William Robinson

Personal information
- Full name: William Wills Robinson
- Born: 17 June 1847 Birmingham, England
- Died: 14 September 1929 (aged 82) Wellingborough, England
- Bowling: Slow left-arm

Domestic team information
- 1873/74–1884/85: Auckland

Career statistics
| Competition | First-class |
| Matches | 12 |
| Runs scored | 248 |
| Batting average | 11.80 |
| 100s/50s | 0/0 |
| Top score | 42 not out |
| Balls bowled | 1,292 |
| Wickets | 41 |
| Bowling average | 12.70 |
| 5 wickets in innings | 2 |
| 10 wickets in match | 1 |
| Best bowling | 5/13 |
| Catches/stumpings | 45/– |
- Source: ESPNcricinfo, 31 December 2019

= William Robinson (cricketer, born 1847) =

New Zealand cricketer

William Wills Robinson (17 June 1847 - 14 September 1929) was an English-born New Zealand cricketer. He played 12 first-class matches for Auckland between 1873 and 1885.

Robinson was educated at Epsom College in England before moving to New Zealand, where he lived from about 1868 to 1889. A tall man with a curly black beard, he was a slow left-arm bowler, "a free bat and a great fighter", and an outstanding captain. He captained Auckland in all 12 of his matches. Leading them on their southern tour in late 1873, when they played their first first-class matches, he took 20 wickets at an average of 7.30, and they won all three matches. He had a sporting goods store in Auckland before returning to England in 1889.

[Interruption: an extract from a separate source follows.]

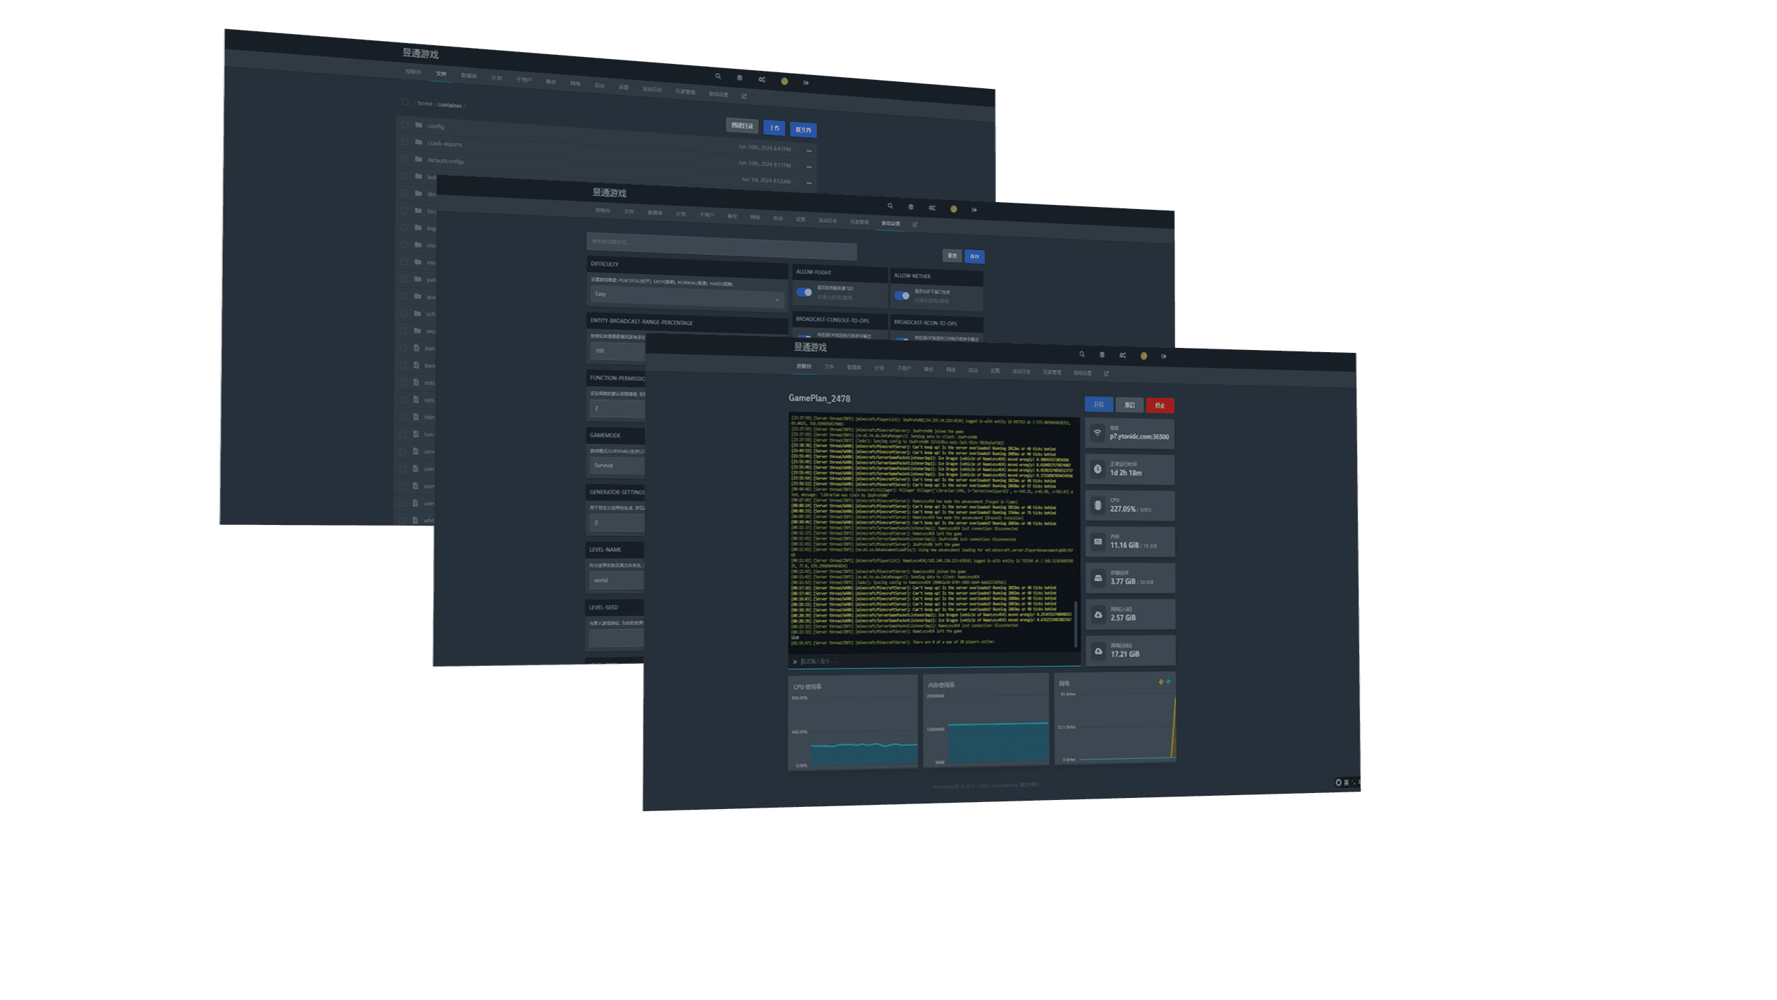Toggle the ALLOW-NETHER switch
The width and height of the screenshot is (1777, 1000).
902,296
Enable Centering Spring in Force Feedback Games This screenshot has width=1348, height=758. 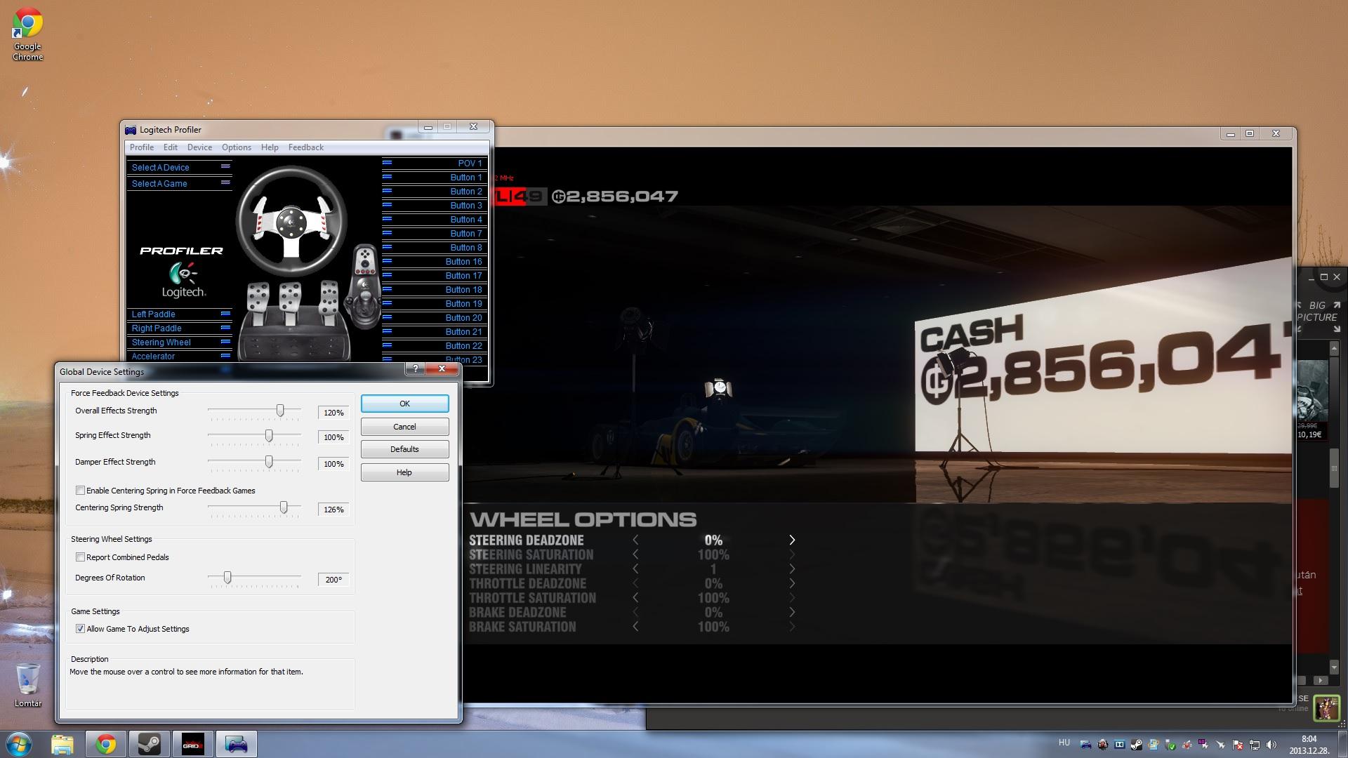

Robinson was also one of the pioneers of rugby football in New Zealand, helping to establish the game in Auckland soon after his arrival in New Zealand in about 1868. In 1905, after he returned to England to live in Wellingborough, he wrote a series of articles on the early history of rugby in New Zealand for The Pall Mall Gazette. He coached the boys at Wellingborough School for more than 30 years.